Work order =>
Which of the lines in the records below hold the string "computer"? Copy every one of them.

[Stored data]
________________________

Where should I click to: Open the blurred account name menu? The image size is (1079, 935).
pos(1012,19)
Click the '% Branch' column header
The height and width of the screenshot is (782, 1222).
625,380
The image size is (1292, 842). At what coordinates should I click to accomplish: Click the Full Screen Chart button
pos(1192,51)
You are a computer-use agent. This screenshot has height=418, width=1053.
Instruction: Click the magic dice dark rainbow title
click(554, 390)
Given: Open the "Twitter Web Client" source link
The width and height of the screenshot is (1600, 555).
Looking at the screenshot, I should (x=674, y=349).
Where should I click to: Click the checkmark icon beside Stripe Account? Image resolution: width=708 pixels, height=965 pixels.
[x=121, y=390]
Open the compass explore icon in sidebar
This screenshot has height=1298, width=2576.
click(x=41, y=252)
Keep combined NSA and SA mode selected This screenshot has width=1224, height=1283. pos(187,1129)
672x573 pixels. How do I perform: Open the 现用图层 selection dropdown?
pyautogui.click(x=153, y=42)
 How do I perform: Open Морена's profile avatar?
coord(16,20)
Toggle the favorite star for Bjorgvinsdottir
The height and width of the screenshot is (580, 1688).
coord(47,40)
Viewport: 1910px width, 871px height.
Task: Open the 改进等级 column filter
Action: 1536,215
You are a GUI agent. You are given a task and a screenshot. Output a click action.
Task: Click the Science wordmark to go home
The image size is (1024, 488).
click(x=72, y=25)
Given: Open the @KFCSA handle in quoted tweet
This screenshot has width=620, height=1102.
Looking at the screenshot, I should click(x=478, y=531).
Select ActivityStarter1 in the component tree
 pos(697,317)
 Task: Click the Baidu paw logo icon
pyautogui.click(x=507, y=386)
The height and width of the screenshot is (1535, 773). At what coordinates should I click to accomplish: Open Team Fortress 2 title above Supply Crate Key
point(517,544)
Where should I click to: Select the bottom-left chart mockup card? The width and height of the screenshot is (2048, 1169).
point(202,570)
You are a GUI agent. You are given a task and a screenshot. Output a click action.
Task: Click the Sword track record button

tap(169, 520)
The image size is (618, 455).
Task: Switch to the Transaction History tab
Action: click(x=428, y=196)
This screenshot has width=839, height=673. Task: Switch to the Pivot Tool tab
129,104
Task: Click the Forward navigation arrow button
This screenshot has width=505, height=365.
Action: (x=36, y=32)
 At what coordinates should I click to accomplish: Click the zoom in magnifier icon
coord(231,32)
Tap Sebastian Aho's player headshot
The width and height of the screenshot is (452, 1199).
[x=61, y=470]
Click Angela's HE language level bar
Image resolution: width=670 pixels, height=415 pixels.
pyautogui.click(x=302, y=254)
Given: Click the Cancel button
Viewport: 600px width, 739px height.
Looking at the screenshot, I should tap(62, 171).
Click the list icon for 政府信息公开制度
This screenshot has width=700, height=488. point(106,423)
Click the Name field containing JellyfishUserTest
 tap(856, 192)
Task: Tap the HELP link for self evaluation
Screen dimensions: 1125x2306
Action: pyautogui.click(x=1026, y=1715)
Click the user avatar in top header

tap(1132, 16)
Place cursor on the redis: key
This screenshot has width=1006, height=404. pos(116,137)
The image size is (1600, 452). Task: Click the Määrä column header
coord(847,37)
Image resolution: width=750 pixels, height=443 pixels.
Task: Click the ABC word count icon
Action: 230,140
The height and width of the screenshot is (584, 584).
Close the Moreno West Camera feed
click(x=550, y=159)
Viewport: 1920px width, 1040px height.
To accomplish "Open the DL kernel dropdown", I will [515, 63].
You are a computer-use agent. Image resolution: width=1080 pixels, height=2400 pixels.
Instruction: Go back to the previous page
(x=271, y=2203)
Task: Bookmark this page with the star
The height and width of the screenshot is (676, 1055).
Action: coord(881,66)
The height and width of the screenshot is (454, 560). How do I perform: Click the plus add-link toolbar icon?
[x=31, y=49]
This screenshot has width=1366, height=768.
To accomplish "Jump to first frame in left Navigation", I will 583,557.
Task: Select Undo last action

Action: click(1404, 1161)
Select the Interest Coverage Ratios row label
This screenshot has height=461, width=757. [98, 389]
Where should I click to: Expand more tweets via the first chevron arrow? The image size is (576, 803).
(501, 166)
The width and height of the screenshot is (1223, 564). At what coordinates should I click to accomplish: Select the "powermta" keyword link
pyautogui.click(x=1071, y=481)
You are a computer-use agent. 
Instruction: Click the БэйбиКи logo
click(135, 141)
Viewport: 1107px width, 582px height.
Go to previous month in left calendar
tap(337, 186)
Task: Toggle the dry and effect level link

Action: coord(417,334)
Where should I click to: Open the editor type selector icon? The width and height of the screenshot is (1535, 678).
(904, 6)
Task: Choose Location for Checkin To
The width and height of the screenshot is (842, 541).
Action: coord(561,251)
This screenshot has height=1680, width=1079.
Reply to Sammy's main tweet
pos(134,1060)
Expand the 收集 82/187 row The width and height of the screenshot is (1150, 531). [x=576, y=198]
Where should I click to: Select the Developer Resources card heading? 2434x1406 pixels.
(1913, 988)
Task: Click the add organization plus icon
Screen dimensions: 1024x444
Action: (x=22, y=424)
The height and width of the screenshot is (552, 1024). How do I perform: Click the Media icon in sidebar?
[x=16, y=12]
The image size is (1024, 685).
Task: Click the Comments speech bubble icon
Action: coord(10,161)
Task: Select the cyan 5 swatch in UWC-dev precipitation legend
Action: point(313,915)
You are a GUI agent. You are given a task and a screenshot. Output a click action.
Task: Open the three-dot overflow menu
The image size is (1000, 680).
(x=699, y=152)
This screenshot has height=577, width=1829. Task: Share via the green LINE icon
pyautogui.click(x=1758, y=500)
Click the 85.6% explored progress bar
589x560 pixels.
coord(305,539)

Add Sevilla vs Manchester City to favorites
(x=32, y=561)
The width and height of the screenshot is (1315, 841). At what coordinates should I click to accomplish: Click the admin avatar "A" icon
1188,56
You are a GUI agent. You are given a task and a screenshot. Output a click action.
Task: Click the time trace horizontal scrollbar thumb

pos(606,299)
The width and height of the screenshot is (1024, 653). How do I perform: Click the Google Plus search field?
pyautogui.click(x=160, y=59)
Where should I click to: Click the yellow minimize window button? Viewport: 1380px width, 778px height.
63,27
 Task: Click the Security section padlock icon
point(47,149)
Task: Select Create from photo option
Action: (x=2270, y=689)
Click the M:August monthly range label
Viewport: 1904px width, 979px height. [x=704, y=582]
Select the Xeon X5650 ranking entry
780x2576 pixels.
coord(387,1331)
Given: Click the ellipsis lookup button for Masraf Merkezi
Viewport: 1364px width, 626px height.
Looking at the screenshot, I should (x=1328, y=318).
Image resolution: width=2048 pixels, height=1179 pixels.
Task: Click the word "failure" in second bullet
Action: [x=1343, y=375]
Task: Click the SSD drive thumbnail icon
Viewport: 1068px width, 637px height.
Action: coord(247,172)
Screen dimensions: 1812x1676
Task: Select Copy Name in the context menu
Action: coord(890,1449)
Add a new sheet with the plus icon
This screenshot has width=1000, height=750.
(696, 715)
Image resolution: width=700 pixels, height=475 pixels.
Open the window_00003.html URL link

________________________

Result =>
You are a computer-use agent. This screenshot has height=418, width=1053.
You are a computer-use agent. Image resolution: width=1080 pixels, height=2400 pixels.
You are a computer-use agent. 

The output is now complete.